Les luttes étudiantes et ouvrières de la période 1968-1969 amorcèrent une crise politique, sociale et culturelle pendant laquelle deux protagonistes nouveaux apparurent : la nouvelle subjectivité ouvrière et la gauche extraparlementaire. Les luttes ouvrières modifièrent à l’avantage des travailleurs les rapports de force dans les usines. Des thèmes tels que l’organisation de la production, les rythmes et les temps, l’ambiance de travail – qui auparavant étaient objet de décisions assumées unilatéralement par la direction de l’entreprise – furent subordonnés à la négociation de délégués ouvriers élus par les assemblées. Pendant ces années un « pouvoir ouvrier » dans l’usine prit de l’importance, un « contrôle sur la production » impliquant un changement de la présence des syndicats sur les lieux de travail, de leur enracinement qui en Italie était assez limité.

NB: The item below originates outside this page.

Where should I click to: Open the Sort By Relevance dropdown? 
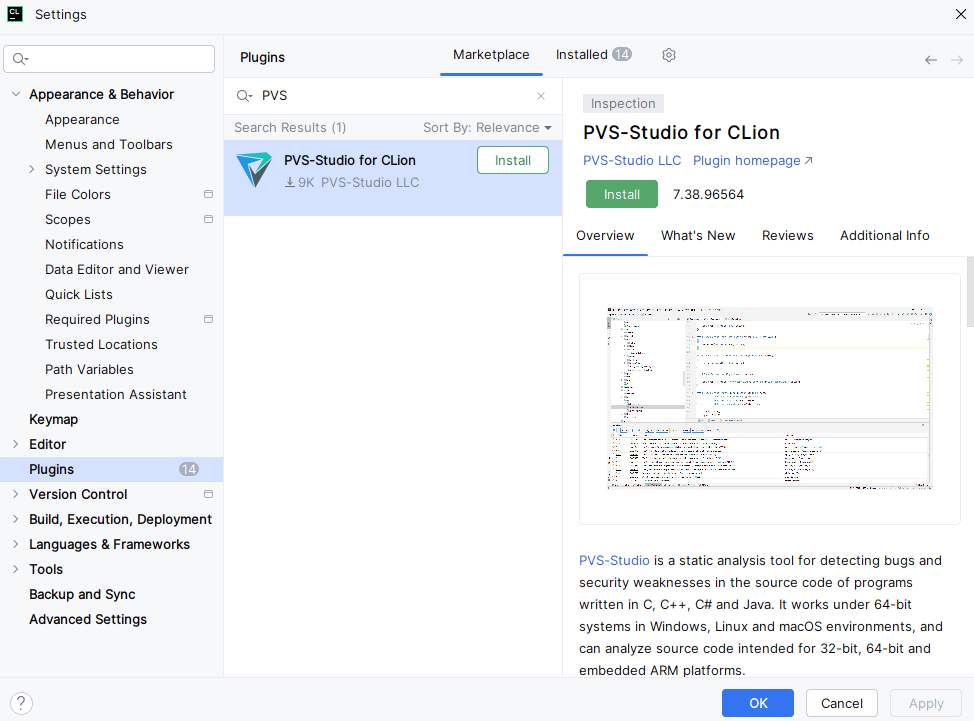[x=487, y=127]
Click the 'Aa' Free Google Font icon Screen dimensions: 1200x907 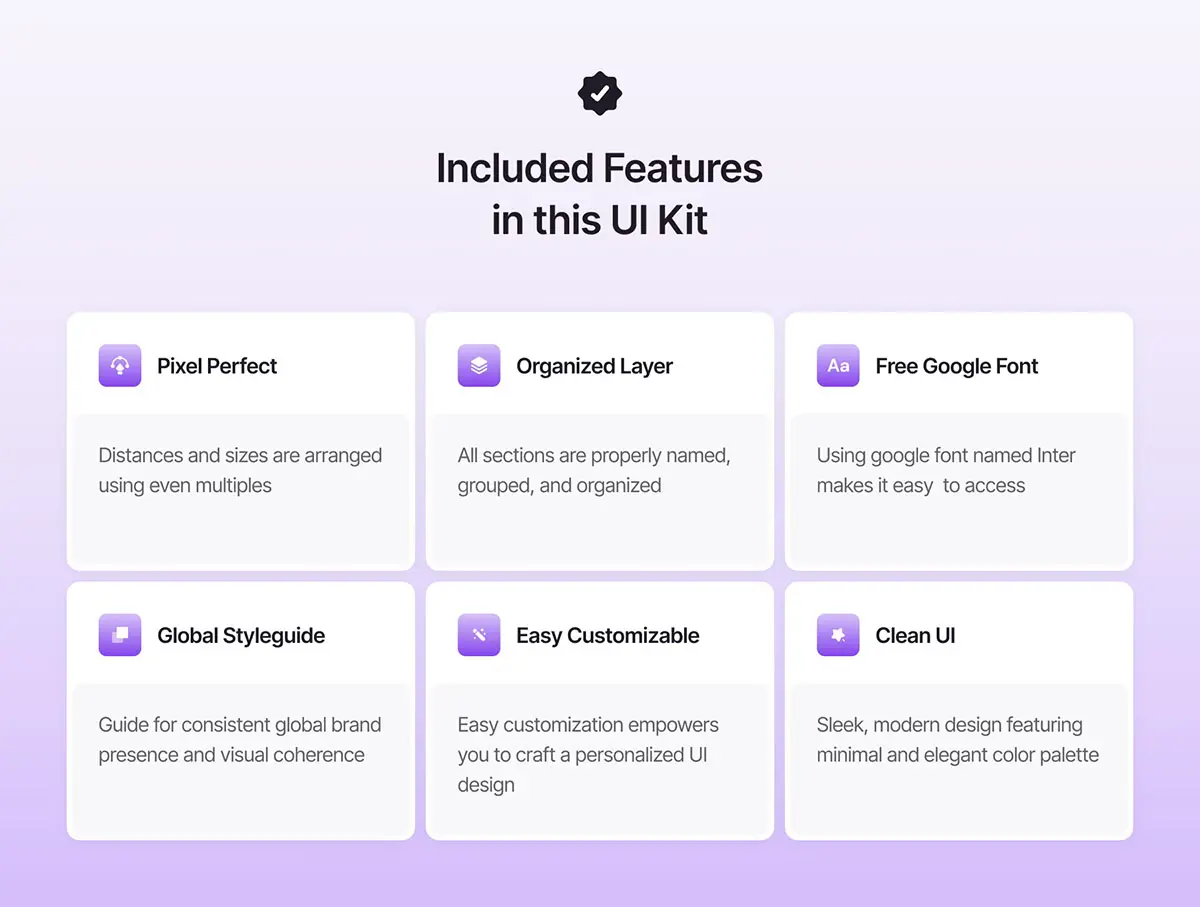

« Rien de tout ceci ne se produisait en France après le mai : une fois épuisée le mouvement collectif, l’autorité des directions d’entreprise dans l’usine régna à nouveau » [6].
À travers l’introduction des conseils d’usine et des délégués, acceptés par les syndicats en remplacement des vieilles commissions internes, les travailleurs trouvèrent une réponse à la question de leur représentation qui dans d’autres pays, à la syndicalisation plus ancienne et diffuse, avait déjà été satisfaite. En Italie la vague de luttes de l’automne chaud s’arrêta, provisoirement, avec la signature de contrats de travail qui marquaient un tournant dans les rapports de force en laissant ouverts des espaces pour les luttes et conflits à l’usine, comme cela arriva de fait dans les mois et les années suivantes. En France, après les accords de Grenelle de 1968 qui arrêtèrent la bataille dans les usines et les grèves, les résultats électoraux furent négatifs pour la gauche et pour les syndicats ; l’autorité du gouvernement fut vite rétablie. En Italie, par contre, les capacités insuffisantes d’initiative du gouvernement à proposer et à mener à terme des réformes adaptées laissèrent des espaces ouverts aux syndicats qui devinrent des sujets aptes à proposer des changements, interlocuteurs directs du gouvernement ; ils donnèrent vie à ce phénomène qui fut appelé pansindacalismo (« pansyndicalisme »).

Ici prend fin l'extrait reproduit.